• **Items from a dataset**:
- - - - - - -

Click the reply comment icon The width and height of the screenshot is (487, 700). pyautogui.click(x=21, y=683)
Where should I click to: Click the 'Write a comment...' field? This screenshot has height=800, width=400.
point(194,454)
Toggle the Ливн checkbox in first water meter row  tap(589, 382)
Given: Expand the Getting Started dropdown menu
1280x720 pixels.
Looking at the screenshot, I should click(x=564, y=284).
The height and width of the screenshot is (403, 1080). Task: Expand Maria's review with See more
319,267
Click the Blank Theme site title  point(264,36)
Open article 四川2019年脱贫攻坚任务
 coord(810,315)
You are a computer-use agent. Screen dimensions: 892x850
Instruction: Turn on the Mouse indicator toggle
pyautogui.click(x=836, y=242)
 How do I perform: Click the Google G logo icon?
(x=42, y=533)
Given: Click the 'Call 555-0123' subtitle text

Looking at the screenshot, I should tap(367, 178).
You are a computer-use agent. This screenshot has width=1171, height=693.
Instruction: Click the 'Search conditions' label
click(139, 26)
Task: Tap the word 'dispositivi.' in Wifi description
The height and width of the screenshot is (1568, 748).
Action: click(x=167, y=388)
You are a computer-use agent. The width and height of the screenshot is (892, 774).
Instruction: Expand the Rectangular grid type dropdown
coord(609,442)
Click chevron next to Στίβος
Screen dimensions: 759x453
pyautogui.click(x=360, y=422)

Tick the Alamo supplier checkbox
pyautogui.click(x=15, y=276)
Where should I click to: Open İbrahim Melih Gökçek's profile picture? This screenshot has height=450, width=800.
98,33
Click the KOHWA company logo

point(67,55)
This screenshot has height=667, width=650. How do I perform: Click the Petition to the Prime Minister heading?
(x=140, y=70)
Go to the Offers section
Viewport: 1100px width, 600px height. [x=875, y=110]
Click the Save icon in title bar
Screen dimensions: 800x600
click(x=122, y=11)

- - - - - - -

Each entry needs to be transcribed exactly.

• **RESPONSE BOX**:
Click the reply comment icon The width and height of the screenshot is (487, 700). pyautogui.click(x=21, y=683)
Where should I click to: Click the 'Write a comment...' field? This screenshot has height=800, width=400.
point(194,454)
Toggle the Ливн checkbox in first water meter row  tap(589, 382)
Given: Expand the Getting Started dropdown menu
1280x720 pixels.
Looking at the screenshot, I should click(x=564, y=284).
The height and width of the screenshot is (403, 1080). Task: Expand Maria's review with See more
319,267
Click the Blank Theme site title  point(264,36)
Open article 四川2019年脱贫攻坚任务
 coord(810,315)
You are a computer-use agent. Screen dimensions: 892x850
Instruction: Turn on the Mouse indicator toggle
pyautogui.click(x=836, y=242)
 How do I perform: Click the Google G logo icon?
(x=42, y=533)
Given: Click the 'Call 555-0123' subtitle text

Looking at the screenshot, I should tap(367, 178).
You are a computer-use agent. This screenshot has width=1171, height=693.
Instruction: Click the 'Search conditions' label
click(139, 26)
Task: Tap the word 'dispositivi.' in Wifi description
The height and width of the screenshot is (1568, 748).
Action: click(x=167, y=388)
You are a computer-use agent. The width and height of the screenshot is (892, 774).
Instruction: Expand the Rectangular grid type dropdown
coord(609,442)
Click chevron next to Στίβος
Screen dimensions: 759x453
pyautogui.click(x=360, y=422)

Tick the Alamo supplier checkbox
pyautogui.click(x=15, y=276)
Where should I click to: Open İbrahim Melih Gökçek's profile picture? This screenshot has height=450, width=800.
98,33
Click the KOHWA company logo

point(67,55)
This screenshot has height=667, width=650. How do I perform: Click the Petition to the Prime Minister heading?
(x=140, y=70)
Go to the Offers section
Viewport: 1100px width, 600px height. [x=875, y=110]
Click the Save icon in title bar
Screen dimensions: 800x600
click(x=122, y=11)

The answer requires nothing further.